リチャード・K・バーンスタイン(英語: Richard K. Bernstein, 1934年6月17日 - )は、アメリカ合衆国の医師。糖尿病患者の血糖値の正常化に向けて、炭水化物の摂取を制限する食事法を奨めている。バーンスタイン自身も1型糖尿病患者であり、12歳の時に発症した。ニューヨーク州・ママロネックに構えた自身の診療所で、糖尿病患者、糖尿病予備軍の患者の治療を行っている。
1934年、ニューヨーク市に生まれる[1]。12歳の時に1型糖尿病を発症する。今後、20年以上に亘って、「ごく普通の糖尿病患者」と呼ばれる状態が続くことになる。医者や従来までの糖尿病ガイドラインに従っていたバーンスタインであったが、糖尿病の合併症は悪化の一途を辿っていた。30代のころには、身体の内部の悪化がかなり進んでいた[2]。イェシーバー大学アルベルト・アインシュタイン医学校卒業。

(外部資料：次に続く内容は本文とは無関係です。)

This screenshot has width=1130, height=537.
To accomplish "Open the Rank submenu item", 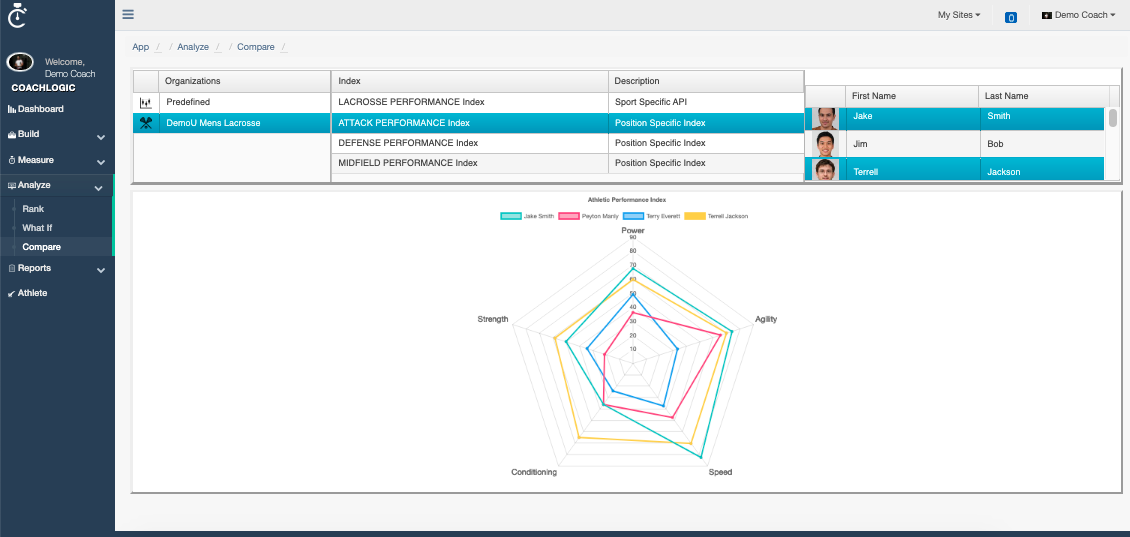I will (x=33, y=209).
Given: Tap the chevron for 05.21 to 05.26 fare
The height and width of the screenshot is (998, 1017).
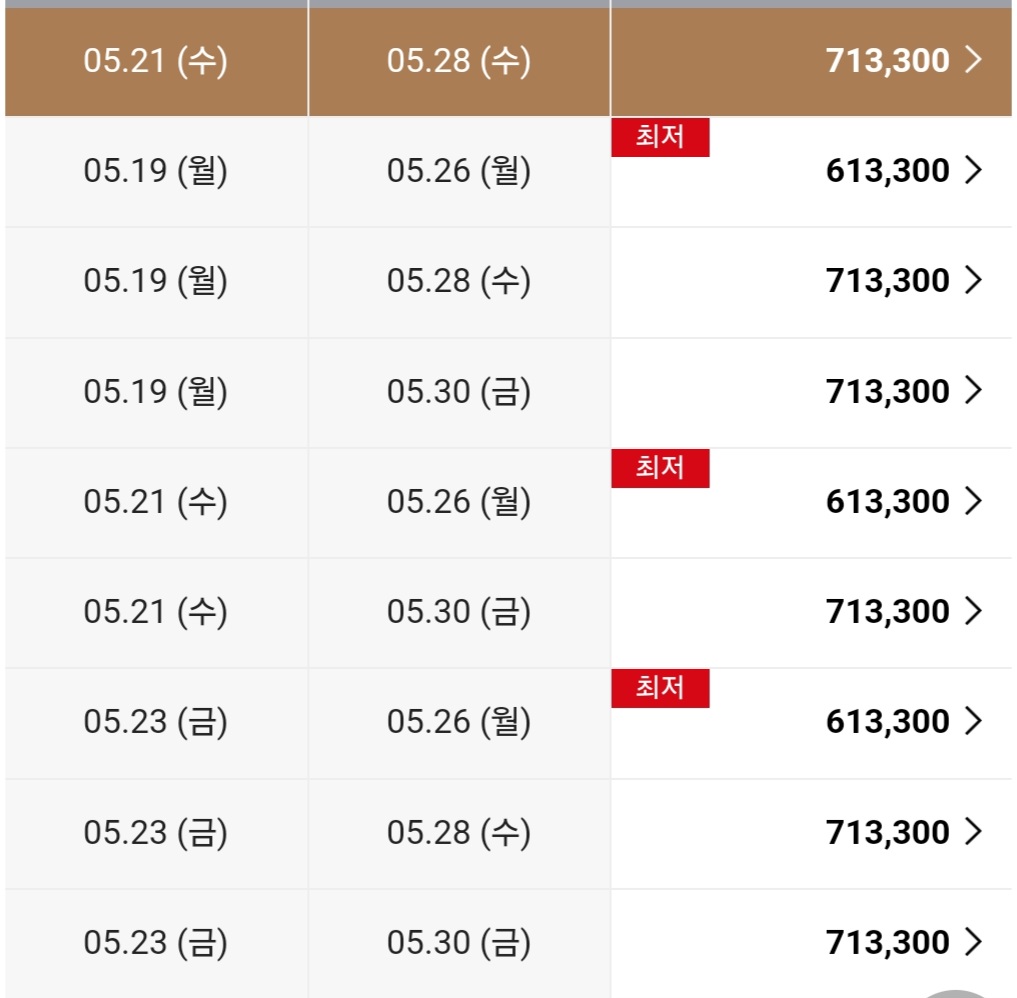Looking at the screenshot, I should 974,501.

1969年10月、バーンスタインは、業界誌『Lab World』を読んでいたとき、ある広告に目が留まった。血液を一滴採取して1分で血糖値の測定ができる『エイムス反射率計』( en:Ames Reflectance Meter )の広告であった。この機器は、救急隊員が意識不明の人間に対して、「泥酔しているせいなのか、それとも糖尿病患者なのか」を区別するために使うものであった。これの重さは3ポンド(約1.36㎏)で、値段は650ドル、病院と認定医だけが持つことを許された。バーンスタインは、自分の血糖値を自分で制御しようと決心し、医者でもあった自身の妻に、この器具を注文して欲しいと頼んだ。
バーンスタインは、1日に約5回、血糖値を測定するようにした。この測定を開始してすぐに、1日を通して自身の血糖値が著しく変動することに気付いた。血糖値の急変動を防ぐため、インスリン療法を1日に1度だったのを1日2度に調整し、食事の際には、とくに炭水化物の摂取量を減らしてみることにした。血糖値を測定する生活を始めて3年経過したころ、合併症の症状は未だ進行中の身であったが、バーンスタインは糖尿病に関係する科学論文の研究を始めていた。

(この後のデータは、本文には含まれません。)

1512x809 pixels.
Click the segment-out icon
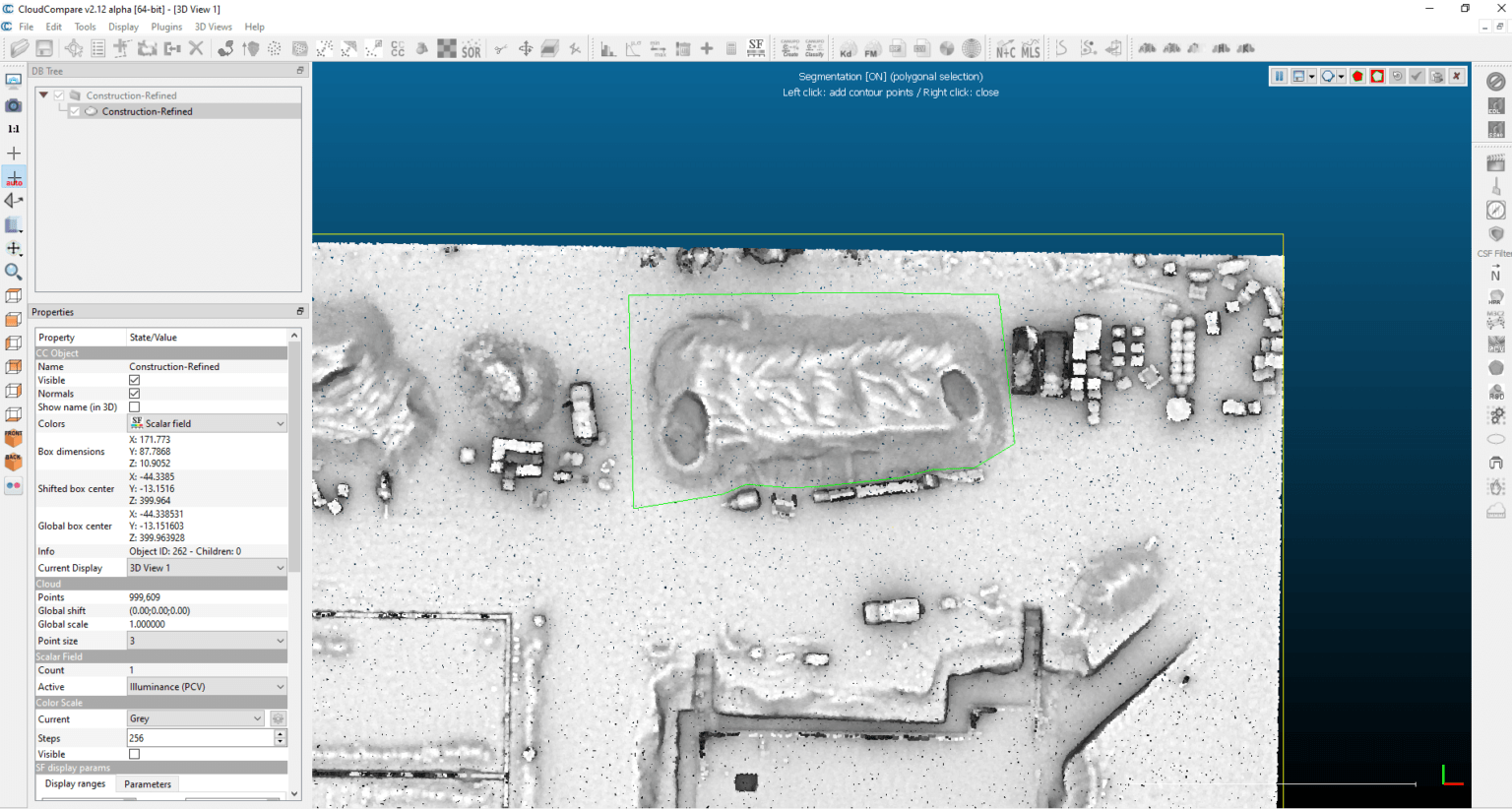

糖尿病についての科学論文を精査しているとき、バーンスタインは、血糖値を正常に保つことにより、糖尿病の合併症を予防し、さらには糖尿病を患う前の状態にまで回復できる可能性を、複数の動物実験による研究で発見した。これは、「高糖質・低脂肪な食事を摂り続けることで、低血糖症と糖尿病性ケトアシドーシス( diabetic ketoacidosis )を予防すること」に重点を置いた従来までの糖尿病治療のやり方とは対照的であった。
血糖値の正常化を目指したバーンスタインは、そこから1年以内に、血糖値をかなり正常に近いところまで回復させた。長年に亘って患ってきた糖尿病とともに慢性的な合併症と疲労感に苛まれていたバーンスタインは、自身が健康体であることと、力がみなぎってくるのを感じた。自身の血清コレステロール( serum cholesterol )と中性脂肪の数値は正常範囲内に治まっており、彼の友人の多くから「もはや以前のような青ざめた顔付きとは違う」と言われるようになった。バーンスタインは、糖尿病患者が自身の血糖値を制御することがいかに重要であるかを熱心に説いていた[2]。
バーンスタインは、この方法は糖尿病患者にとって大いに助けになるだろうと確信していた。自身の糖尿病治療の経験を活かそうとするも、医師免許がそもそも無かった(もともとは技術者として仕事をしていた)ため、糖尿病患者が受けている従来の治療法を変えさせようとするのはそもそも不可能であった。自分が実践した糖尿病治療のやり方について書いた論文を主要な医学雑誌に掲載してもらおうと頼むも、医学界は拒否した。バーンスタインが「医者ではないから」であった[2]。
1977年、バーンスタインは仕事を辞め、医者になることを決意する。バーンスタインは、「医者である彼らに勝つためには、自分が医者になる必要がある」と述べている。バーンスタインは、45歳にしてアルベルト・アインシュタイン医学校に入学を果たす。
1983年、ニューヨーク・ママロネックにある自宅の近くに、診療所を開設した。
2006年の時点で、バーンスタインのHDLコレステロール値は118、LDLコレステロール値は83、トライグリセライド( Triglyceride, 中性脂肪値)は45、空腹時の血糖値は平均で83mg/dlであるという[3]。
2008年の時点で、バーンスタインは1型糖尿病患者の平均寿命を超えた。
炭水化物の摂取量について、バーンスタインは、朝・昼・夜、1日に3回食事をする場合、朝食では6グラム以内、昼食では12グラム以内、夕食では12グラム以内に抑えるよう指導している。